New Year’s Day, 2016.  Stabbings in Jerusalem.  Car-rammings in Etzion.  Shootings in Tel-Aviv.  The media press cannot find a motivation.  Perhaps, may we suggest, anti-Semitism?

An Ethical Conundrum: From mystery misery, without mastery; from confusion fusion, without theory or connection.  Each day we almost die by mistakes, accidents, unperceived wishes.  Years later only, should we live so long, the circumstances become evident and the motives embarrass us.  What it is impossible to dream away, conscience invalidates. What we lose to sleep, however, lets the delusions continue.

The travelling detective discovers wherever he goes new mysteries.  He identifies clues and draws inferences the local experts cannot.  Then, having exposed part of the truth, he moves on, unable to enjoy the benefits that accrue to safety and security.  Having gained more skills with each episode, he finds the greatest riddle of all why his coming to a place causes so much pain and misery.

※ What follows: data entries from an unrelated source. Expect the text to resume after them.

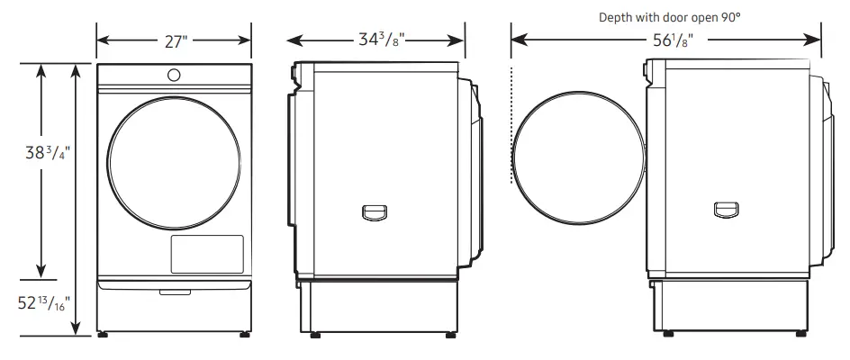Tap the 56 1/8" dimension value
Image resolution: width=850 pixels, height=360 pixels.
click(666, 40)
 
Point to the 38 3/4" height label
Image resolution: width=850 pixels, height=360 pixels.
click(47, 153)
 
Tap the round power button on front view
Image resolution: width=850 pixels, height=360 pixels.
click(173, 74)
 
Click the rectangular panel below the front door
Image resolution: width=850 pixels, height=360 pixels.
click(207, 254)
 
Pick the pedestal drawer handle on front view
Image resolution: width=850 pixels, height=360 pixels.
click(173, 291)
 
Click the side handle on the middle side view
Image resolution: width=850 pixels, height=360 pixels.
click(373, 212)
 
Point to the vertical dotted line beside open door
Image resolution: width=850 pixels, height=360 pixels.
click(511, 126)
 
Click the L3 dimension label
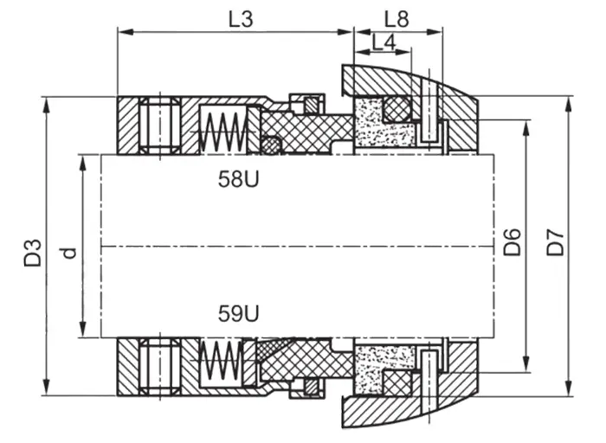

The question is not just why certain movies and television series endure the test of time and can be watched with enjoyment and learning decade after decade, but why some comic characters and situations cannot be transplanted from place to place, as well as time to time. 

Dracula casts long shadows on the wall but reflects no images in the mirror.  Memories weigh our minds down and creep like revenants after our bodies, while doubts and hesitations unconsciously hold us back from the fullness of life.

The fatuous and the pedantic: one insists that you follow the strict dictionary spelling and meaning of words, the other that you follow the original text you are working with, even down to the errors and variants. 

Nothing is perfect.  I am perfectly assured of that. 

After the North Koreans explode their next hydrogen bomb, we will all have funny haircuts.

When I was a boy, most of the people I knew were born in the nineteenth century, or at least before World War One.  There were still horse-drawn carts making deliveries of milk and ice.  Telephones had dials and radios had tubes. There was no television. Now young people expect me to know about the digital age and online payments. 


Little more than a century old, and the book that comes across the world—one whole continent, one whole ocean—is falling apart.  The pages are loose and disintegrate in my hands. Carefully I make my photocopies.  Suddenly the text looks clean and sturdy.  Everything reads as though it were printed today, except for the marks of paper flakes, sewing strings, and blotches of time.  I fast approach that age, too, yet who will ensure my thoughts are not crumbled and lost?

Children as emaciated as skeletons.  Old people desiccated by weeks of starvation and years of deprivation.  Cities are devastated by civil war, rebellion and peace-makers bombs.  Emotions swell up, sympathy and compassion, of course.  But thoughts make me hesitate about a people who for more than half a century have chanted for my death.